When I look at how he performed this year, it sort of reminds me of how a lot of people handle a college class. You stumble in, not really sure what’s going on (whether from inexperience, nervousness, or some other reason), and the first week is tough. You figure it out after that, and succeed for a while, stumbling near the end. You hammer down for the final, and end up passing the class with a good grade.
That’s how the year went for Logan Gilbert. His first couple of starts weren’t great, but he figured it out soon after that. That lasted all the way until August when he truly stumbled. His ERA in August was an atrocious number. It can be tough to parse out how a season went just seeing the overall ERA, so here are the four segments I’m breaking it down into for his ERA and FIP.
- First two starts: 9.45/5.87
- Starts 3-13: 3.40/2.94
- Starts 14-18 (August): 9.13/5.20
- Starts 19-24: 2.70/3.59
Those first two starts, you can throw those out. Yes, some players come out firing, but it was a stumble out of the gate for Gilbert. He quickly turned it around, chipping away at his ERA until August. Unfortunately, it rose from 4.14 to 5.44 that month. With that strong September finish, he got it down to a much more respectable 4.68, and a great 3.73 FIP.

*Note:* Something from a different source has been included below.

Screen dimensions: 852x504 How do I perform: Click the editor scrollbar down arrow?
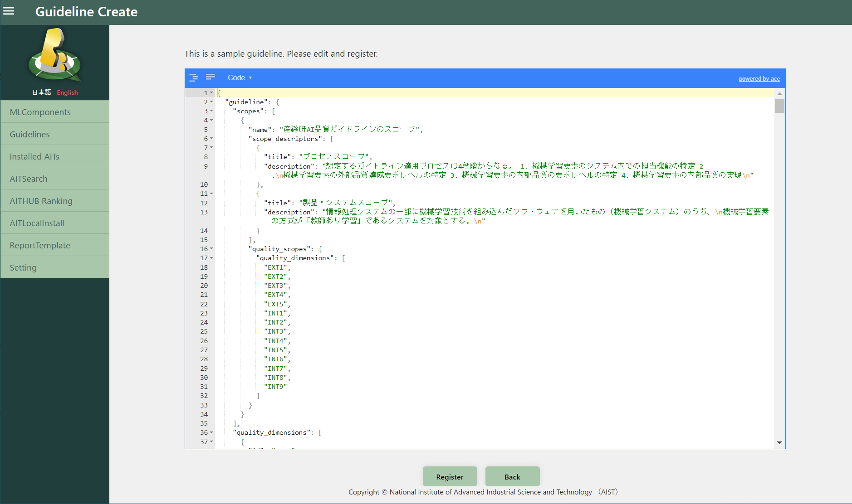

Is that ERA number great? No, it isn’t. However, Gilbert was a rookie, and just 24 years old. It’s a bit of picking and choosing, but outside of his worst four starts, it drops it down to a 3.42. That number seems a bit low, but I think that his FIP is the number that we should be focusing on.
For the majority of the season, Gilbert was a darn good pitcher. That 3.73 number is just over half a run better than the league average, which was 4.27. To me, I do think Gilbert, when everything is weighed together, was a bit better than the league average pitcher.
Guess what, that’s exactly what we should have hoped for from him this season. Getting his feet wet, facing trouble as well as finding success. It puts him in a great position for 2022, and he can be a welcome guide to the next pitchers that come up, whether it’s Kirby, Hancock, Williamson, Brash, or someone else.
I do like that Gilbert saw a slight increase as the year went on in his pitch velocity, showing that he wasn’t getting tired as the year progressed. His slider dipped a bit in horizontal movement though, while his curveball increased. This will be interesting to watch next year to see if a similar break is harmful or helpful. Side note… all his pitches saw increased vertical break as the season progressed.
A pitcher’s sophomore season is always fun to watch. Hitters now have film on them, so they have a better idea of what to expect. At the same time, Logan Gilbert will have a better understanding of what to expect from a major league start and a full offseason of knowing that he’s an MLB pitcher. We will get to predictions much later in the offseason, but things are looking great for Gilbert.
When it comes to a grade, I’m quite happy with how Gilbert did this year. If not for the month of August, he might have made a push for being in the ROY conversation. Even with the rough month, I still like what I saw from Gilbert.